>> start Material for this task

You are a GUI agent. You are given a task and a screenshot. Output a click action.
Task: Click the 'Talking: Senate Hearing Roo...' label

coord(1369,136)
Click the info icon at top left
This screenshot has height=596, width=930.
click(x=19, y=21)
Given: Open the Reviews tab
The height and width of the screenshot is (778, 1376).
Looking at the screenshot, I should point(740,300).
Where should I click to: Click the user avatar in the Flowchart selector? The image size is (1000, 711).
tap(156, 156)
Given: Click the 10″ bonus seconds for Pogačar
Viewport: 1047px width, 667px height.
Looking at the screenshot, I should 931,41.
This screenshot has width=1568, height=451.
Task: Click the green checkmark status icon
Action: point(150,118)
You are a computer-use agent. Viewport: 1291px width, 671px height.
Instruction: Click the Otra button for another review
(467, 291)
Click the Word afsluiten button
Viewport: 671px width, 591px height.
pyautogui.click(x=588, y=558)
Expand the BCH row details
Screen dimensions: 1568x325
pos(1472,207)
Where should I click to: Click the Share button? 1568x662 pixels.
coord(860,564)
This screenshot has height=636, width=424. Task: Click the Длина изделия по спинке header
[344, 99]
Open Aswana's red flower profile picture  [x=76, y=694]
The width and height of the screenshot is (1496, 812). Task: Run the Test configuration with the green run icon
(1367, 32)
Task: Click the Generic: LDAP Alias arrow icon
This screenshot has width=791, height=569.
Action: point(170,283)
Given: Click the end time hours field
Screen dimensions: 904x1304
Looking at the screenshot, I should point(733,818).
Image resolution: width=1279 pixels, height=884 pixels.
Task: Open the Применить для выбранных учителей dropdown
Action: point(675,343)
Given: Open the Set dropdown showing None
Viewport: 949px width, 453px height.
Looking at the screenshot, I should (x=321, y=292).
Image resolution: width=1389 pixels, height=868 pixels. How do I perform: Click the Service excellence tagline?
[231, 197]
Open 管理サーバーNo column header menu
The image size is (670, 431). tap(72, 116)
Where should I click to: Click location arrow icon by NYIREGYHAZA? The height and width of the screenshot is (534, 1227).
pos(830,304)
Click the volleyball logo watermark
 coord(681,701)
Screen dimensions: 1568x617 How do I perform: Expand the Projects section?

>> end Material for this task

» Problem requirements:
Reproduce the listing from its beginning through the line containing "click(x=19, y=21)", keeping every line exactly as it appears.

» Solution below:
You are a GUI agent. You are given a task and a screenshot. Output a click action.
Task: Click the 'Talking: Senate Hearing Roo...' label

coord(1369,136)
Click the info icon at top left
This screenshot has height=596, width=930.
click(x=19, y=21)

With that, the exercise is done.